This year’s buzz: Gas Forks


Gas forks hit the mainstream with Kawasaki's 2016 ZX-10R, but what’s the big fuss?

Kawasaki Ninja ZX-10R

Every few years, there has to be some new bike tech for us to get excited about. It's been the same since forever – your grandad was every bit as stoked when he saw the first foot gear-change as your dad was when they came out with disc brakes, as you were with USD forks and your kids about launch control. That's the nature of the beast: competitive firms have to try and get the march on everyone else to make their bike the one you go for.

Some of these leaps forward are genuinely great, and have changed biking. Some – not so much. So what category are gas forks in? A game-changer like aluminium frames, fuel injection or ABS? Or a bit of a small, incremental improvement, like Big Piston Forks or ride-by-wire fuel injection? Well, from a technical point of view, there's no doubt that they give a far better damping setup than conventional cartridge forks. The fact they've been using them on MotoGP and WSB/BSB machines for a while now is a bit of a clue there of course. The main external sign is the little cylinder next to the brake calipers. This contains pressurised nitrogen gas, behind a moving piston that keeps nitrogen on one side (the top part of the cylinder) and damping oil in the bottom part of the cylinder. It’s rather like a piggyback rear shock, which has been commonplace for years now.

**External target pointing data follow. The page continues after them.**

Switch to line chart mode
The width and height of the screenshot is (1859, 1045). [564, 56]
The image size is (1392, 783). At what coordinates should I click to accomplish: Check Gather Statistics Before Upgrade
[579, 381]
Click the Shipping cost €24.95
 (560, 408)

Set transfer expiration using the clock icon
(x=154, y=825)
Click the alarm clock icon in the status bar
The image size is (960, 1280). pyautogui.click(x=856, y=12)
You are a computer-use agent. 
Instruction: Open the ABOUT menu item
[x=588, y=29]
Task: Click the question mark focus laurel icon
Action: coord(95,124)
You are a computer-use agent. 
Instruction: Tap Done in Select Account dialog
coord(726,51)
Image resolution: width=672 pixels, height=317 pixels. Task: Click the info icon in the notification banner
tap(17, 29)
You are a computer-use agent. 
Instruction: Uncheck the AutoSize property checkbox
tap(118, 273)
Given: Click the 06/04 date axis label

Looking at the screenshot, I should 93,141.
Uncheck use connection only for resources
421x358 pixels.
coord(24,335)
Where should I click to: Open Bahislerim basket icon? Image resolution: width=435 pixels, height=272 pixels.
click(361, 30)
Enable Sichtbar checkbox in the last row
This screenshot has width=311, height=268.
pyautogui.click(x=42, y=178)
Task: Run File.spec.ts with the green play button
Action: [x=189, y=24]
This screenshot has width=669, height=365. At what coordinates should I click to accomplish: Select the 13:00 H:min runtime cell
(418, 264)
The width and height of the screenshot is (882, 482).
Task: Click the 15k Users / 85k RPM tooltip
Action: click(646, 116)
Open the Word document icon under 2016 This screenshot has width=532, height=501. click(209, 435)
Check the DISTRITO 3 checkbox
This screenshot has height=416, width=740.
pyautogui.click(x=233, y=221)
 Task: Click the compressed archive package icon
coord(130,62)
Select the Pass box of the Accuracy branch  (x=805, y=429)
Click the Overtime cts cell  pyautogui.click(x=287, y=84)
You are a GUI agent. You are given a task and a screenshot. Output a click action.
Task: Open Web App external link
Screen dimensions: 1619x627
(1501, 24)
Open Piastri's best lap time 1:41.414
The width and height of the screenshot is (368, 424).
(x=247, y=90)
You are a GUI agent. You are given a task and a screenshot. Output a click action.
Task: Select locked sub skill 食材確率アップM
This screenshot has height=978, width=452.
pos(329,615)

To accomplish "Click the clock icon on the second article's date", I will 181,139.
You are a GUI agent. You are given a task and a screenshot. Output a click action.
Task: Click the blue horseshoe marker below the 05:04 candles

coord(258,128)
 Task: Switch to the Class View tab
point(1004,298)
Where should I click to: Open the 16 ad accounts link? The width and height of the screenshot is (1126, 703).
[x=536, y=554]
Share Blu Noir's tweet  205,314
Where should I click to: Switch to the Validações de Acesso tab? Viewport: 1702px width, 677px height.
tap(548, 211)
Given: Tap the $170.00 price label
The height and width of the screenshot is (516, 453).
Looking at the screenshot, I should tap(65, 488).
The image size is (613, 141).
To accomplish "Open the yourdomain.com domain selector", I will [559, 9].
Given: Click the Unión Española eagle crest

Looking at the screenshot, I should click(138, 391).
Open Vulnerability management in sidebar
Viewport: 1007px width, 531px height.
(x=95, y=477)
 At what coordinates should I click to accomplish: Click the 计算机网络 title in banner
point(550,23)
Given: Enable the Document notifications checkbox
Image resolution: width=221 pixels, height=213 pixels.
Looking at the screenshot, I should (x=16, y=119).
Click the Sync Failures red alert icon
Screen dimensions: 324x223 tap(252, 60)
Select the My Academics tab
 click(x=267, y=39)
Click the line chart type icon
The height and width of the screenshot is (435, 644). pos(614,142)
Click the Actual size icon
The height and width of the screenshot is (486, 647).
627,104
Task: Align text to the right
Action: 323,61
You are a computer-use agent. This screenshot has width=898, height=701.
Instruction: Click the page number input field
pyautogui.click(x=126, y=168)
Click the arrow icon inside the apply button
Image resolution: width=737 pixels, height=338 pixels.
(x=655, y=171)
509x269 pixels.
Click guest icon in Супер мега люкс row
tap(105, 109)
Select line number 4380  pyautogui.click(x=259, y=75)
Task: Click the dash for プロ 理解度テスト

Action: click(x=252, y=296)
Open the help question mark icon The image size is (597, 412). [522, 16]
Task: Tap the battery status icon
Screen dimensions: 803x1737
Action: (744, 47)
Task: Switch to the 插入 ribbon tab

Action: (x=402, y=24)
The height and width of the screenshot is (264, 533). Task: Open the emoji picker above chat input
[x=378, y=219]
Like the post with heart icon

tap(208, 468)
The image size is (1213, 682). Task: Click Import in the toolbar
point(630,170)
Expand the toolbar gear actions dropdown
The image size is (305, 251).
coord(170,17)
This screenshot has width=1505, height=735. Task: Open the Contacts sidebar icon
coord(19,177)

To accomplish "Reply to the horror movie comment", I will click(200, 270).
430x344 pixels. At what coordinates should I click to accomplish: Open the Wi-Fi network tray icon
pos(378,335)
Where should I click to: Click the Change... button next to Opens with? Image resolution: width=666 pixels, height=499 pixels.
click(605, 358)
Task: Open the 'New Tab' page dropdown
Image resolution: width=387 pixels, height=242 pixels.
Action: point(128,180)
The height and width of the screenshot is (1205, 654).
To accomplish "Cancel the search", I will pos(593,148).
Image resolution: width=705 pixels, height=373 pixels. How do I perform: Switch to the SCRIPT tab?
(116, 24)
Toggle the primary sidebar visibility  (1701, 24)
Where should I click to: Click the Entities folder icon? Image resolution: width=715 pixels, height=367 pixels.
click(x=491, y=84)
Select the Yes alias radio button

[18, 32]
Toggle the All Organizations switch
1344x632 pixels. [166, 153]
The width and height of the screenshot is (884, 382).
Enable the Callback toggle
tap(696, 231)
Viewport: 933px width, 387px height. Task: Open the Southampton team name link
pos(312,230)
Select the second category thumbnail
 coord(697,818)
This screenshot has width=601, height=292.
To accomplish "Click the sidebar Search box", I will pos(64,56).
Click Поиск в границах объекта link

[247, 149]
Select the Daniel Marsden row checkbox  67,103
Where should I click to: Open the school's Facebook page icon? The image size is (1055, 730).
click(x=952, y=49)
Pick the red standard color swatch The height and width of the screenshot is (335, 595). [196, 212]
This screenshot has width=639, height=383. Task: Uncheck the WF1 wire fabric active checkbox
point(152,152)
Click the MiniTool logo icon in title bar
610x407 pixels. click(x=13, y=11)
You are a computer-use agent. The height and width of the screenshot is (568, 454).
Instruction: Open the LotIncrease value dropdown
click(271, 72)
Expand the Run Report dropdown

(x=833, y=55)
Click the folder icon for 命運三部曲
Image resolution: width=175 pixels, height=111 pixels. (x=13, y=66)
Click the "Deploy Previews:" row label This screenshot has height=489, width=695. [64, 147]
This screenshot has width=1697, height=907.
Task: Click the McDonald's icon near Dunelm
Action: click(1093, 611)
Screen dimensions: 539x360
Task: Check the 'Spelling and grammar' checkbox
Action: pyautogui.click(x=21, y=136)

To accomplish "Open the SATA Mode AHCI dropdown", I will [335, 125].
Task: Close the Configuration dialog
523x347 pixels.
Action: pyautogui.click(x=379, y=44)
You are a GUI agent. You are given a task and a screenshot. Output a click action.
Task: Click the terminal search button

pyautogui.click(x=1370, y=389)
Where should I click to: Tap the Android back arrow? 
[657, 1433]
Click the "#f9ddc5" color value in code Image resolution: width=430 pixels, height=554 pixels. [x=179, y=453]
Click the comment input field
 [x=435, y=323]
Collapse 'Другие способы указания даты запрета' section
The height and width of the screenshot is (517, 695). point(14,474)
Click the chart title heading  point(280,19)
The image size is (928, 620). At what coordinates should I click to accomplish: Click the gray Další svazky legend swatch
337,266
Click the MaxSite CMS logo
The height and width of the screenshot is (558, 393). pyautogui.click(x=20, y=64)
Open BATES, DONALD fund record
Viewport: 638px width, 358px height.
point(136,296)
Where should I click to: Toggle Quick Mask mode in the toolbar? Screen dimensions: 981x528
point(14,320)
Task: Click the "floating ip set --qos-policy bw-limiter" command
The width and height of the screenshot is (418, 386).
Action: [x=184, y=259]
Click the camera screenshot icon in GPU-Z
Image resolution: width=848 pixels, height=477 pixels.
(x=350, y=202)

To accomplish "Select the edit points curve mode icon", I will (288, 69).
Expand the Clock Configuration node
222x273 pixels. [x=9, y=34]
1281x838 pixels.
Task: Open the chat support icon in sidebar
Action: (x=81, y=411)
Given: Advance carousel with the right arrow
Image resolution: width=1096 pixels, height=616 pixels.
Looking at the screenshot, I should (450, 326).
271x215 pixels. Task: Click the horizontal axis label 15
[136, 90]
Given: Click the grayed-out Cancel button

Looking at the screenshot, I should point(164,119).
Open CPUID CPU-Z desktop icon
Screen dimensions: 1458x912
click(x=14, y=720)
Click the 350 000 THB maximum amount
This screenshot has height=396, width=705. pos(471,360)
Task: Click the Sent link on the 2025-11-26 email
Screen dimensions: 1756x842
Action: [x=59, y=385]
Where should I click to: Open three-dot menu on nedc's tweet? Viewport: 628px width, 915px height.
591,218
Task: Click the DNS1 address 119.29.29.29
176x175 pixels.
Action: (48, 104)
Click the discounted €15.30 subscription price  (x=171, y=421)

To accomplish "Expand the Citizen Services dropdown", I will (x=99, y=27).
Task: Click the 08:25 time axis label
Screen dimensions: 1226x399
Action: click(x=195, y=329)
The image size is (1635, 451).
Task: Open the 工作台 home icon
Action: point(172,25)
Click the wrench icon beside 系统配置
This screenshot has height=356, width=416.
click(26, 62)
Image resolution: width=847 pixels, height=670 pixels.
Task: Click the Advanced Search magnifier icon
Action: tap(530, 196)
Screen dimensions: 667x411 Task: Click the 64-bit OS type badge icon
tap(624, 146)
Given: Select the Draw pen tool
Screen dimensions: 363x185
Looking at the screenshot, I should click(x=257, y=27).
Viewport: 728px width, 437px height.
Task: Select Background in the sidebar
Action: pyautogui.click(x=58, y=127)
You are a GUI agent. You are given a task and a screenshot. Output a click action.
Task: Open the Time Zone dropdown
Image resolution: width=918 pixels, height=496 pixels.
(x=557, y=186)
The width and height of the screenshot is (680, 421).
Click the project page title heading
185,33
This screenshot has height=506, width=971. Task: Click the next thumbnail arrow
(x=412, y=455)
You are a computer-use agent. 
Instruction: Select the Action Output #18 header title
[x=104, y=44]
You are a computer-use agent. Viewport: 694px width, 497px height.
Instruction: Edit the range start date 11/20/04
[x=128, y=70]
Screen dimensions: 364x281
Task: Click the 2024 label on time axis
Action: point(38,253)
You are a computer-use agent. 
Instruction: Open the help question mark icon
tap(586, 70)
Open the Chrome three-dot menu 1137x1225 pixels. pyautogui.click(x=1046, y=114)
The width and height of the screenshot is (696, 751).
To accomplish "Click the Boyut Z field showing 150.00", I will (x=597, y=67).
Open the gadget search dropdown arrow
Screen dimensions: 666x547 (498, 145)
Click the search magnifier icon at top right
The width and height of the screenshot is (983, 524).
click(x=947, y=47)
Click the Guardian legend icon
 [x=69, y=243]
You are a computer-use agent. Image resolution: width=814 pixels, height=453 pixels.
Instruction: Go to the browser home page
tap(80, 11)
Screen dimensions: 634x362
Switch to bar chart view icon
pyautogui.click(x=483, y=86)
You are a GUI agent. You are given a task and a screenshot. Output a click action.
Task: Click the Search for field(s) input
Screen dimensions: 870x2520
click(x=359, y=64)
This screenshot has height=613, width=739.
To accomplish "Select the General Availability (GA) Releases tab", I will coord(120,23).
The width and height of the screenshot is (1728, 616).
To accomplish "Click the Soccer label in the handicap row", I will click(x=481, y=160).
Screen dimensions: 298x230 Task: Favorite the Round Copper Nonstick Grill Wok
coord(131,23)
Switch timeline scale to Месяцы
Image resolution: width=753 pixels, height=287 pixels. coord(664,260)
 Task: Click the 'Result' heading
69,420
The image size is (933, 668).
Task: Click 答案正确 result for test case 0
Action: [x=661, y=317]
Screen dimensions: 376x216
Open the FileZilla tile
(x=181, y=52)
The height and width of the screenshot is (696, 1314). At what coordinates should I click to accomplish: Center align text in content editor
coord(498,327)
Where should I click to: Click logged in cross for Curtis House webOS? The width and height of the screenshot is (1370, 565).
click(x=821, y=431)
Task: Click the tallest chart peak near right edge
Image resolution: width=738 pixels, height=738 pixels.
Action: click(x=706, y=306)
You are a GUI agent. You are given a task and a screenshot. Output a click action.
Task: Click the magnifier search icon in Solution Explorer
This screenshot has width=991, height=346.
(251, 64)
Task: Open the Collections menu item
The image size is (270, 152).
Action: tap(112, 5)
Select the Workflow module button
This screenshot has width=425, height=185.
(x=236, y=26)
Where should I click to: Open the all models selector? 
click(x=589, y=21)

The trick with the gas cylinder is that this gives a reservoir into which the damping oil can flow into and out of. So when the fork compresses, it pushes some of the oil out the bottom of the fork casting, through damping channels, into the cylinder, pushing the floating piston up a little against the nitrogen pressure. When the fork extends (rebound), some oil flows back into the main fork body, again, through (different) damping channels. Now, if you have adjusting components in these channels, you can adjust how the oil flow is restricted when moving from the main fork to the gas cylinder, and vice versa. That's part of what gives the damping force, and this simpler system allows much finer, more precise adjustment. As a byproduct, the gas cylinder helps keep the damping oil cooler too.

Gas Forks

Would a BFF fork make a big difference to the performance of your naked 500cc twin commuter on a wet Wednesday morning on the A50? Well, probably not. And even on a Supersports bike, for most people riding on the road, the extra performance wouldn’t transform their ride. But as the technology on the BFF units trickles down, it will no doubt help make another incremental improvement in generic bike suspension performance.

So why are we seeing these forks now? Well the answer is there at the start. These forks are used on the very best race bikes. Kawasaki wants to sell more of its Supersport ZX-10R. So it's fitted these super-high-performing forks (and the 2017 Suzuki GSX-R1000 is getting them too), to get us all excited about flashy new technology.

And, to be fair, it’s working a treat.